**WHAT THE TASK REQUIRES**
Write out only the lines from the line containing "Instruction: Enable the" to the end of the listing below, both included, exactly as they stand. Drop the pictures.

**EXCERPTED DATA**
————————
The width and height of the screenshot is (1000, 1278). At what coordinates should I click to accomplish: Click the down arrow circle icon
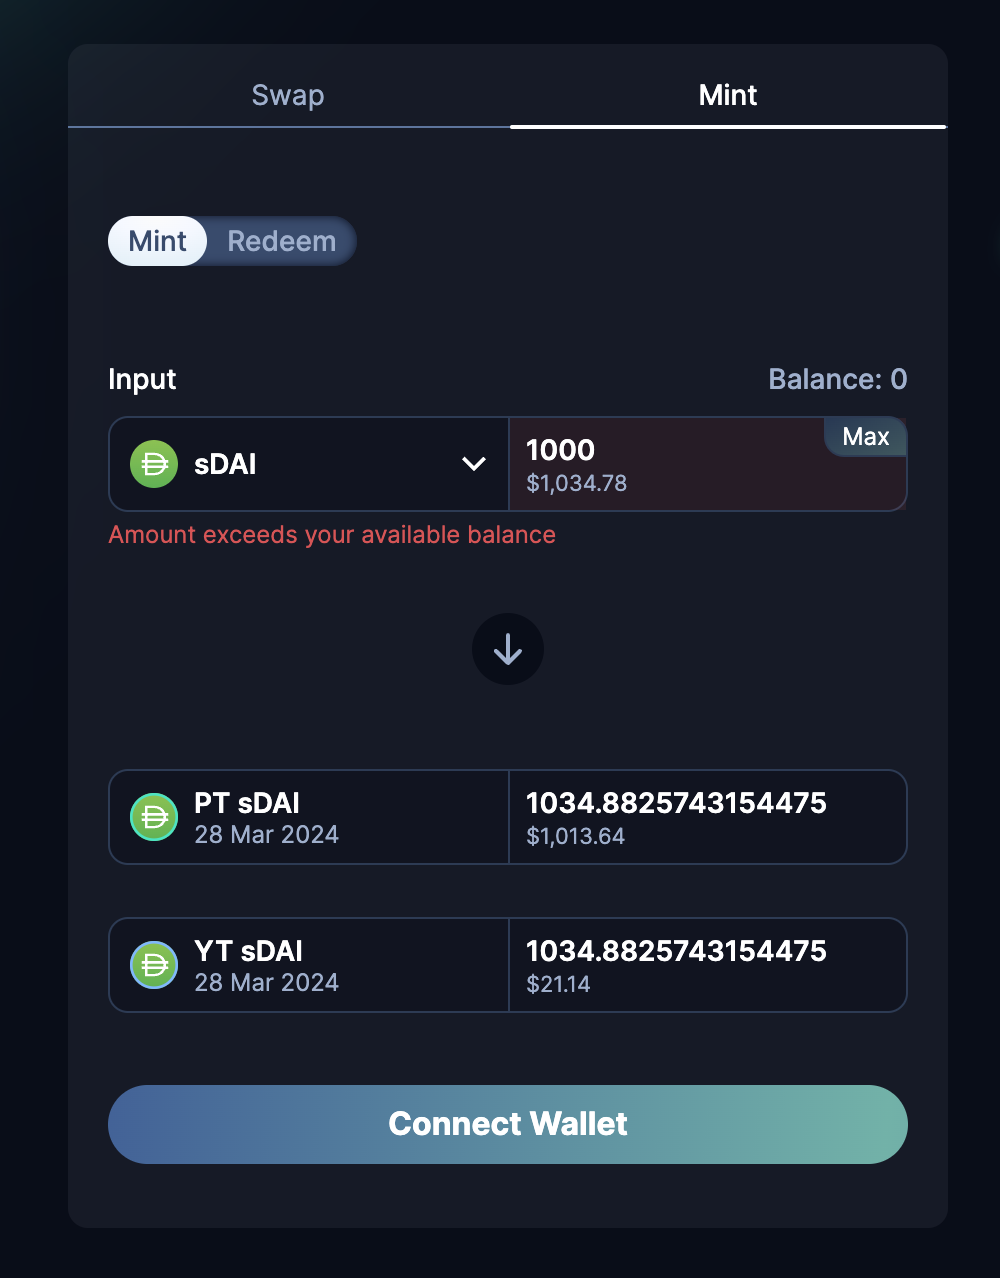click(x=508, y=649)
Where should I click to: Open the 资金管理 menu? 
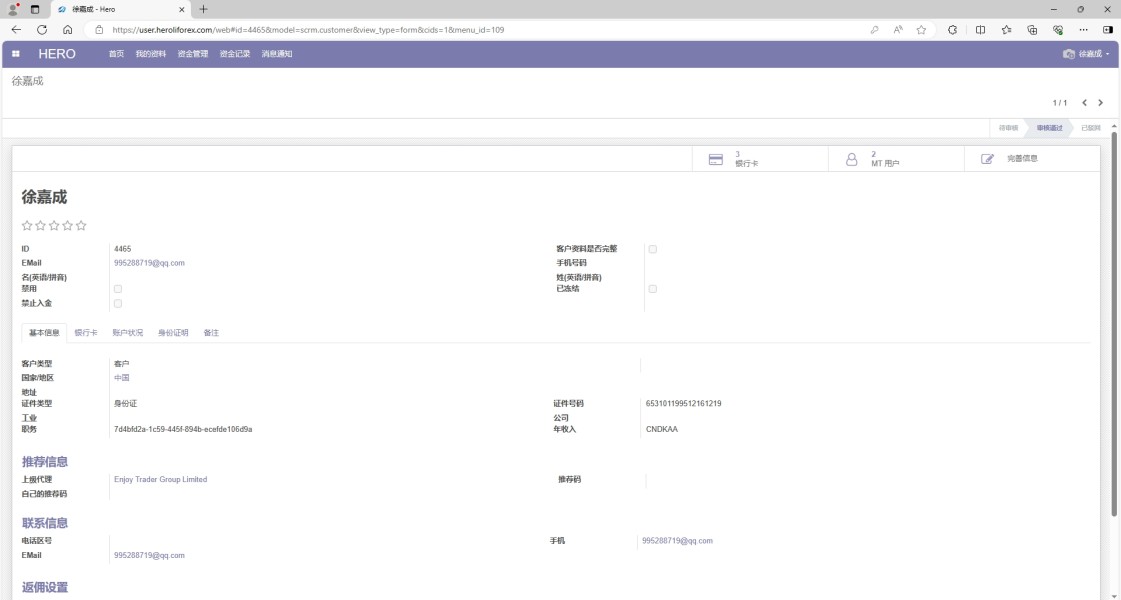[192, 54]
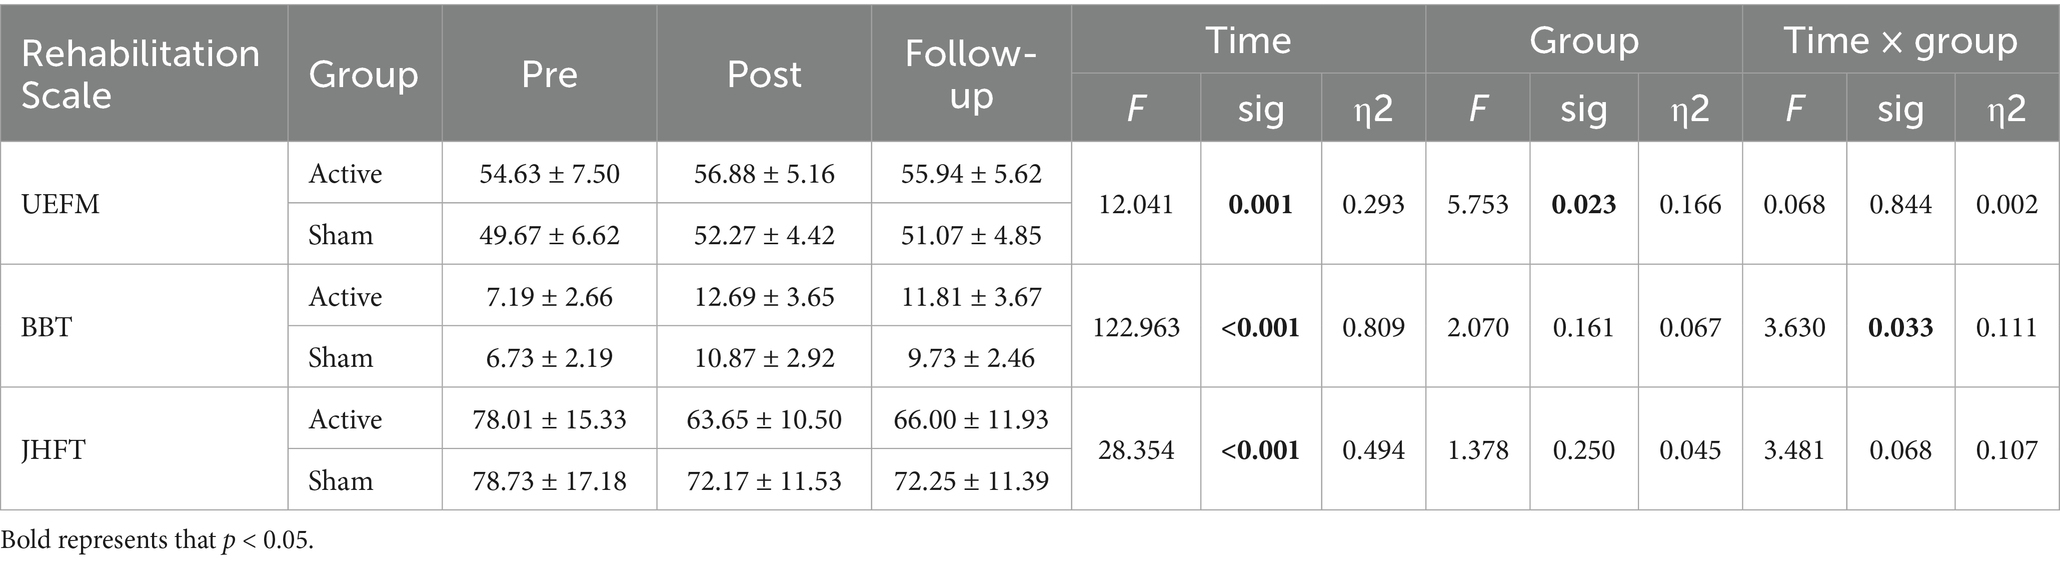The image size is (2060, 562).
Task: Click the bold 0.023 significance value
Action: [x=1584, y=204]
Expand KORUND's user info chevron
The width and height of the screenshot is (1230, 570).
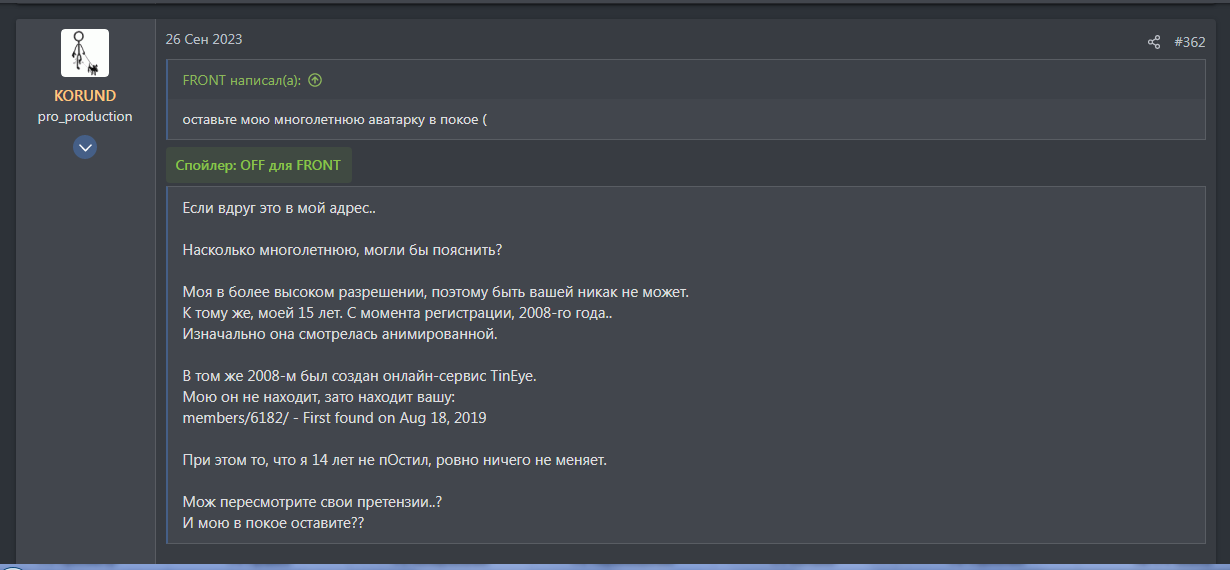point(85,148)
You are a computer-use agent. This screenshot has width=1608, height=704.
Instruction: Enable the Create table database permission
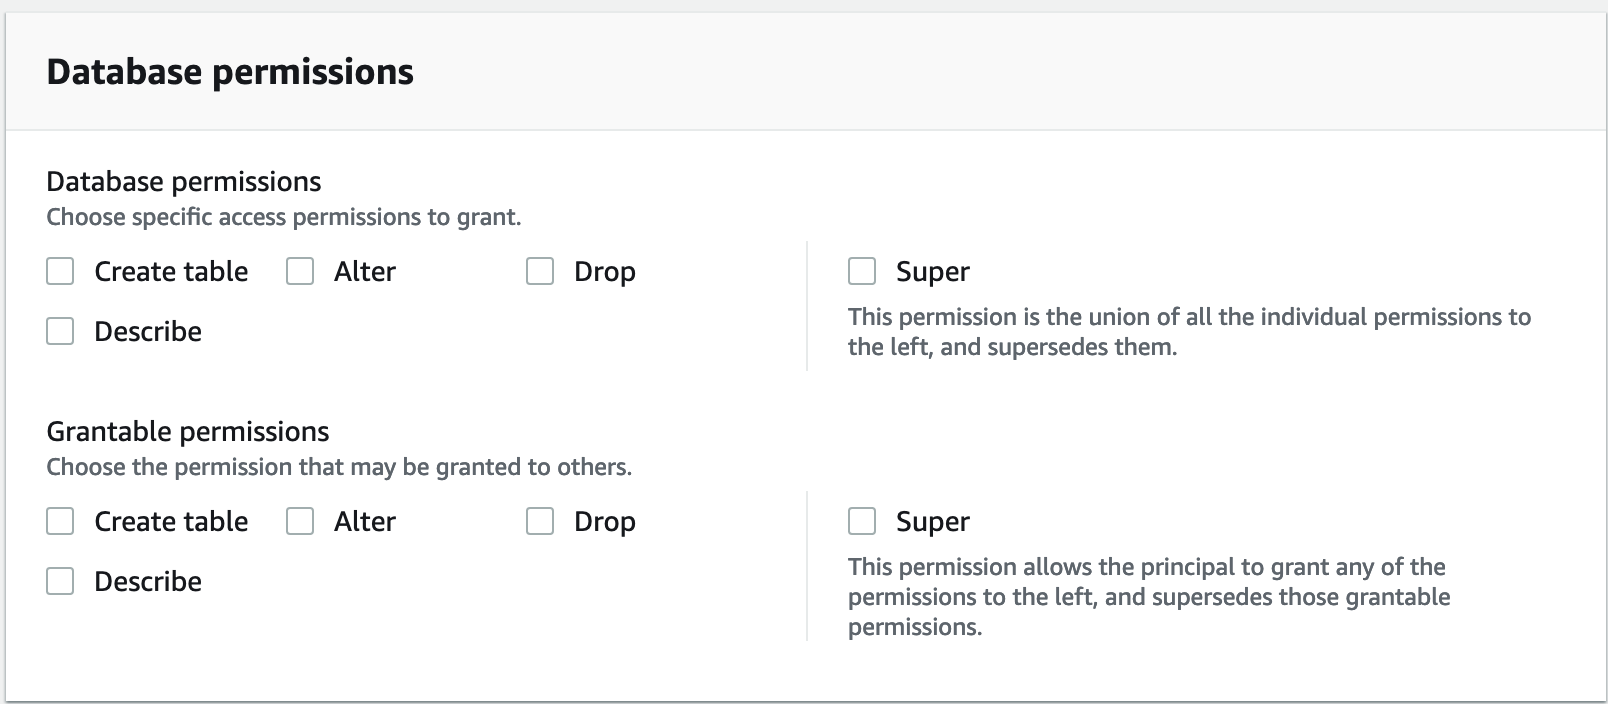[x=59, y=270]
————————
**COMPLETED EXERCISE**
Instruction: Enable the Create table database permission
[x=59, y=270]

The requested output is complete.